There is currently only one unit approved as Case 12 under the US National Standard - ASME PVHO-1 (2019). This unit, known as the SOS Hyperlite or by the US military as the EEHS (Emergency Evacuation Hyperbaric Stretcher) is, or has been, in service with the US Army, Navy, Air Force, Coast Guard, NOAA and NASA as well as being supplied to other Government Agencies. The EEHS has a length of 2.26 metres (89 inches) and a diameter of 59 cm. (23.5 inches) and operates at a pressure of up to 2.3 bar (33 psi) above ambient pressure with a built-in safety factor of over 6:1. It is pressurised with air and the occupant breathes oxygen or air through a demand mask (BIBS) during treatment.

It has applications in military, commercial, scientific, and recreational diving, and in hyperbaric medicine. It is made of flexible material and when the internal pressure matches the external pressure, it is collapsible, which can make transfer under pressure possible with relatively small hyperbaric chambers.

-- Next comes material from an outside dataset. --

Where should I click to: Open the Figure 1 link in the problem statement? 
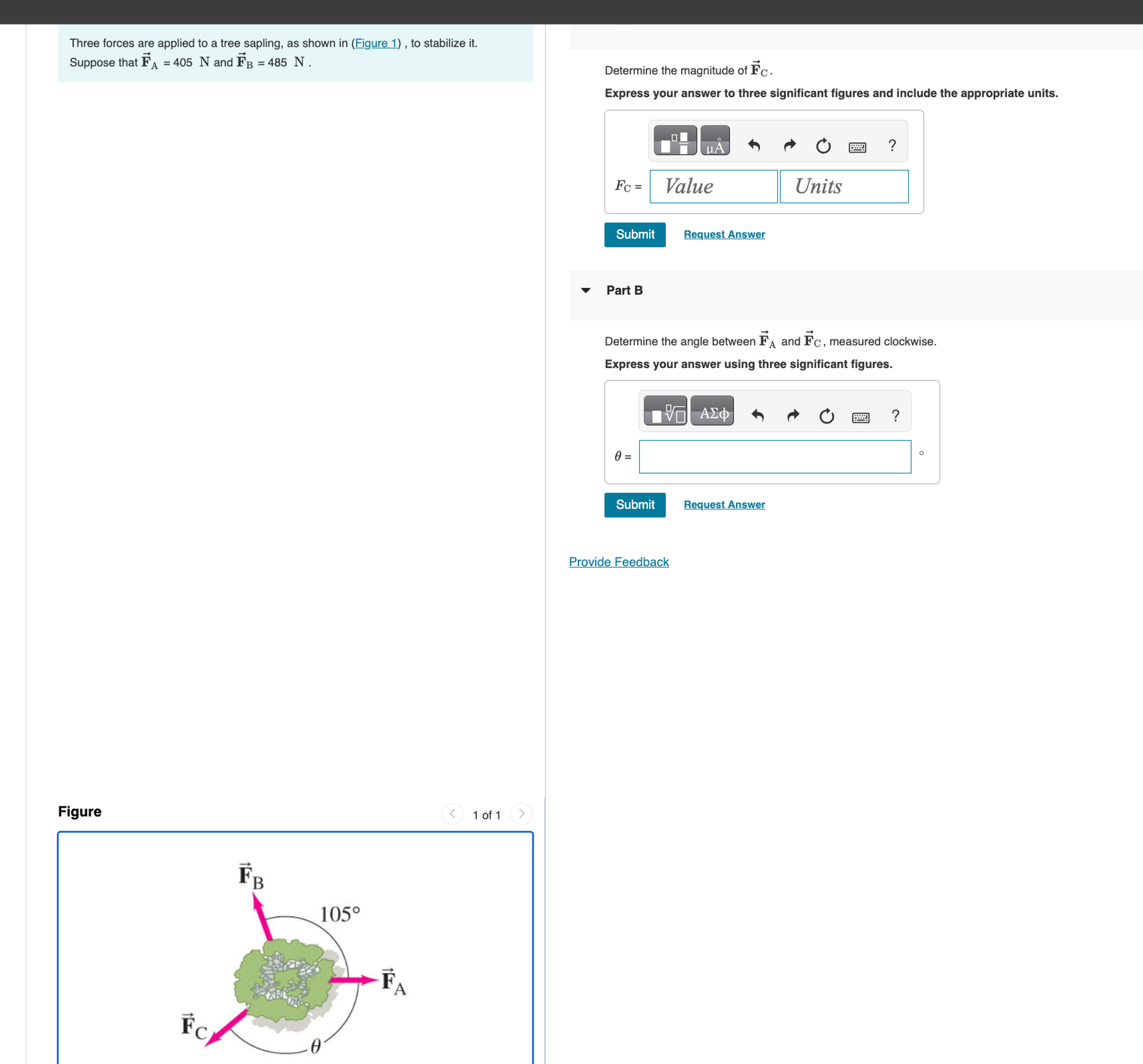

A hyperbaric stretcher must be portable, and should be compatible with transfer under pressure to and from full size hyperbaric chambers. This can be achieved by making the unit small enough to be loaded into the hyperbaric facility for transfer under pressure, or by providing a mating flange compatible with the larger chamber, via an adapter if necessary. Some treatments may be performed on the hyperbaric stretcher, provided the patient is sufficiently fit for unattended recompression.